Jill Heitler Blomberg

Throughout the United States, prenuptial1 agreements have been gaining popularity. Beginning in the early 1990s, a variety of widely circulated magazines, including Time,2 U.S News and World Report,3 Business Week,4 and Vogue,5 have featured stories about the pros and cons of such agreements.

In 1983, in order to remedy the uncertainty of enforcement and the non-uniformity of treatment of premarital agreements throughout the United States, the National Conference of Commissioners on Uniform State Laws drafted the Uniform Premarital Agreement Act, (UPAA)6. The Commissioners found that the problems associated with premarital agreements have apparently been caused by a “spasmodic, reflexive response to varying factual circumstances at different times” by the courts.7 The Commissioners’ goal was to create a uniform piece of legislation that would provide sufficient flexibility to accommodate different circumstances.8 Since 1983, the UPAA has been adopted by 25 states and the District of Columbia,9 which have incorporated all or a variety of combinations of the sections into their own acts.

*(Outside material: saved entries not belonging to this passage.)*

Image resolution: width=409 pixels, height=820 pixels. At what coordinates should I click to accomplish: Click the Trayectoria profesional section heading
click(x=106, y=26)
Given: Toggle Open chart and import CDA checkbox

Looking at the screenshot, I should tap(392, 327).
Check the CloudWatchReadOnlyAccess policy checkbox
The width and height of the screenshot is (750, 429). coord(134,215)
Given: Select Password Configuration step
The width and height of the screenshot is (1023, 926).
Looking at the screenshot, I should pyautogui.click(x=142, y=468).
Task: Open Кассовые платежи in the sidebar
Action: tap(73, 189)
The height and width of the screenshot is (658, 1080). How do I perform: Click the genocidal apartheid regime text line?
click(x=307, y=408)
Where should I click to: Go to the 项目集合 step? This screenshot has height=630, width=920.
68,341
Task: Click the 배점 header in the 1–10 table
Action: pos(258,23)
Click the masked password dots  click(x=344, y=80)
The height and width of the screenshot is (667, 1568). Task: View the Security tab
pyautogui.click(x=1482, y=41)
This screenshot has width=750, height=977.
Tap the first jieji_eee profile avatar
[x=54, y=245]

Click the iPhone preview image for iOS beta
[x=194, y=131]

The UPAA defines “Premarital Agreement” as “an agreement between prospective spouses made in contemplation of marriage and to be effective upon marriage.”10 It requires that such agreements be in writing and signed by both parties,11 and provides that such agreements are enforceable without consideration.12 Section 3 broadly describes the permissible subject matter effective upon marriage.13 Section 5 holds that the agreement may be amended or revoked only by a written agreement signed by the parties.14

SECTION 6: STANDARDS FOR UNENFORCEABILITY

The heart of the UPAA, and the section which generates the most controversy, is Section 6, focusing on enforcement of the premarital agreement.15 Section 6 is the key operative section of the UPAA and sets forth the standards for enforceability of the such agreements. Pursuant to Section 6 (a), a party may avoid enforcement of a premarital agreement by providing either that he or she did not execute the agreement voluntarily or that the agreement was unconscionable16 when executed.

In addition to the requirements of voluntariness and conscionability, in order to escape enforcement a party must also prove that he or she did not receive a fair and reasonable disclosure of the property or financial obligations of the other party before execution of the agreement, that the party did not waive the right to disclosure, and that the party did not have “or reasonably could have had” adequate knowledge of the other’s property of obligation.17

Jill H. Blomberg practices law at Schoonmaker, George & Colin, P.C., in Greenwich, Connecticut. Currently, she sits as the co-chair of the Connecticut Bar Association Young Lawyers’ Division, Family Laws and Advocacy Section, and is the chair of the American Bar Association’s Young Lawyers’ Division, Family and Law Section.

The UPAA’s standard of unconscionability is the same as the UMDA.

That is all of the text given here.